Pro Golfer Ken Green Gets Personal at PGCCKen Green’s name is written on the wall of golf history. Along the way he earned a reputation as a bit of a spirited maverick on the course but he is nevertheless a seasoned golfer with over 500 events to his name. He’s racked up five PGA Tour wins; he played with Arnold Palmer in the 1997 Masters Tournament, he competed in the U.S. Open, the PGA Championship, and the Open Championship and has represented the United States in the Ryder Cup alongside Paul Azinger, Tom Kite, Payne Stewart, Fred Couples, Mark Calcavecchia and Tom Watson. Green also made history as the first player to play the Champions Tour as an amputee.
In June of 2009 Ken was injured when his motor home blew a tire and veered off the road, killing his brother Billy, his love Jeanne and his beloved canine companion Nip, whose life he previously saved when he wrestled Nip free from an alligator in Florida. The accident took the three loves of his life; it took everything short of his actual life. He’s said of the event that "I lost the three best friends I had on the planet," continuing “I'm never going to see them or talk to them again. There isn't one day I don't miss them, and that's never going to change.”
Nobody would have been surprised if he was unable to recover from the physical battery and emotional devastation of a loss like that. But he did. He fought fire with fire, unearthing an almost superhuman focus to get back on the course. When doctors had to come around to a decision about how to proceed with his leg, which was now supported by steel rods and screws, he had one question: Would he be able to golf competitively again? There were two answers. If he kept his leg, the short answer was “No.” Amputating his right leg below the knee would allow him to get a prosthetic limb and learn to golf again, so he made instantaneous choice. His leg had to go.
Clearly this is a man with an intense love for golf; the game has always been an anchor for him and there’s a lot to learn from a story like his, which is why he decided to share it with our students at PGCC Orlando. Students spent some time with Ken when he visited Brendon Elliott’s Psychology of Golf class. “I speak from my heart. Maybe that’s not typical. I don’t go up there with an agenda but my underlying message is always that you should enjoy what you’re doing first and foremost. If you’re not happy, you’re not going to be able to reach the pinnacle of success the way you could doing something you love to do.”
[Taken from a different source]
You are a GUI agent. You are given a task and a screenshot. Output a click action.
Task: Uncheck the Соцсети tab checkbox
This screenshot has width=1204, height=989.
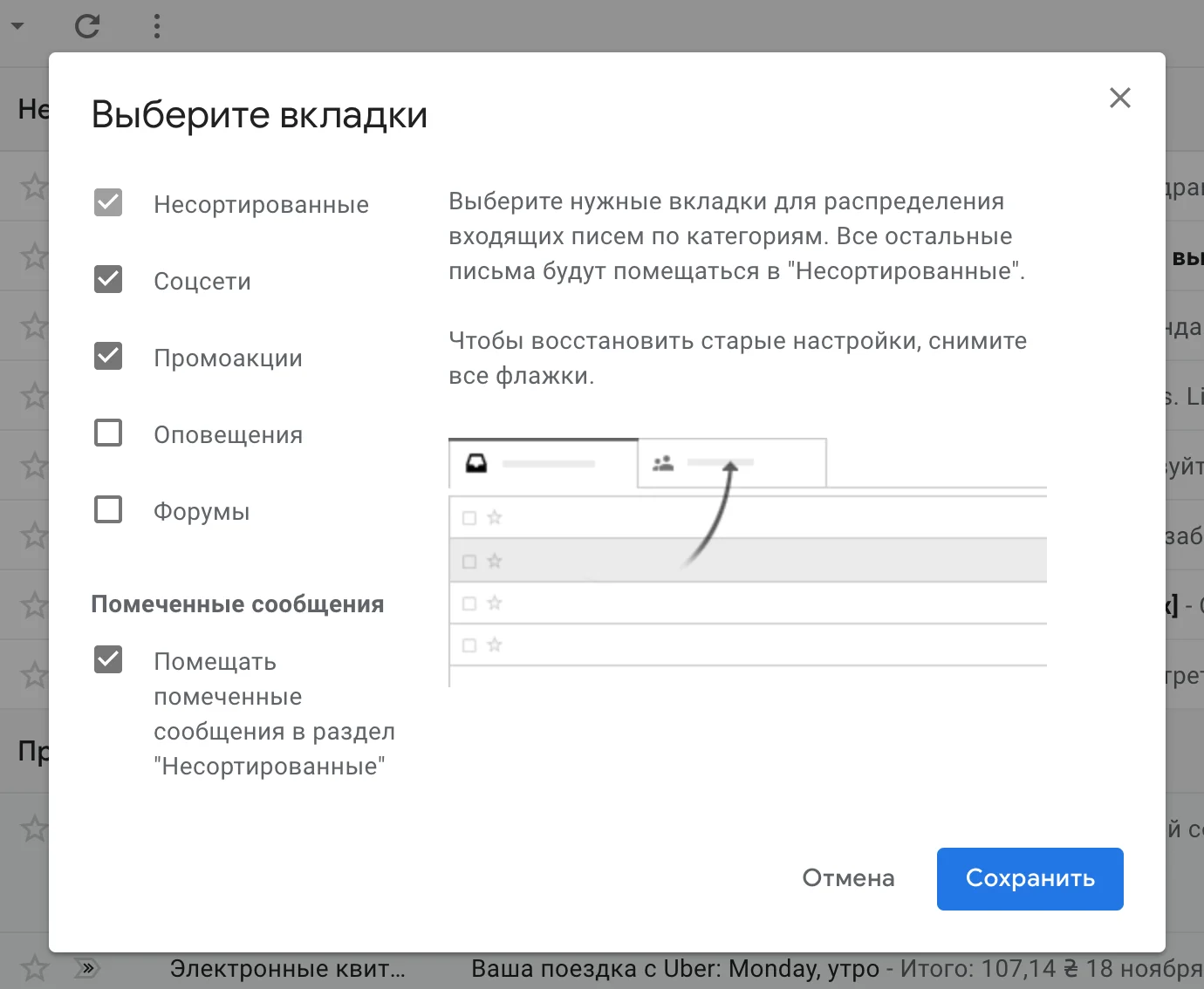pyautogui.click(x=108, y=280)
Brendon Elliott, Instructor for the Psychology of Golf class shared that “Ken spoke at an event I did a few years back and I knew he would be an excellent guest. I knew that his message would resonate with the kids.” Speaking engagements, although they are infrequent, serve a reaffirming purpose for Ken as well. “The feeling I get when I’m speaking, or at clinics, is the best. I feel like it’s good for me, I feel a sense of accomplishment coming back from the accident, from a setback like that. I feel useful.” Green said. “When people appreciate you and you feel useful, that’s a great thing. I got thrown a major curveball that I couldn’t have possibly expected. I still have bad days, everybody does, but I’m happy with how I’ve handled it. I think I’ve done a good job.”
Golfers tend to have career evolutions, first they learn the game, then they play the game, and then in some way or another they teach others what they learned from the game. It is safe to say that even though he is still playing well, he’s tiptoeing into another phase of his career; education and outreach.
He shared that “There was never a doubt in my mind that golf was going to be it for me.” And when you asked him about how early he started playing, even dropping out of school to pursue the game? He responds simply, “I can honestly say that golf was my passion. I had no idea it would go this way, I didn’t know if I would make it as a player but there was never any question for me. I always knew that golf was it. It is what I loved, and what I would do.” That’s a feeling that our students can definitely relate to. “His message was to never give up on your goals, no matter what life brings you” explained Brendan Elliot, “the students thought he was great. He was very real and honest.”
Success is an impossible formula to decode but at the root of every successful story you’ll find the same element; insatiable passion driven by love. “You look at some athletes and ask yourself, ‘why do some people make it and others don’t?’ I think it’s a matter of heart.” Green explains. “You can see an athlete who may not seem especially talented, but they’re successful. It’s because you can see and feel how much they love it, where others are such naturally gifted athletes but maybe they don’t seem to attain a level of success because their heart isn’t in it. At the end of the day you need to ask yourself, how big is your heart?”
That’s a question worth asking ourselves; how big IS our heart? “The game of golf inspired me. I grew up poor. I didn’t have a lot but I managed to play and that brought me to another level. Golf has always inspired me.”
Inspiration is his work now. He’s a man with a lot of heart; he’s always been real and honest, but it takes an especially grounded man to find his purpose and pay it forward.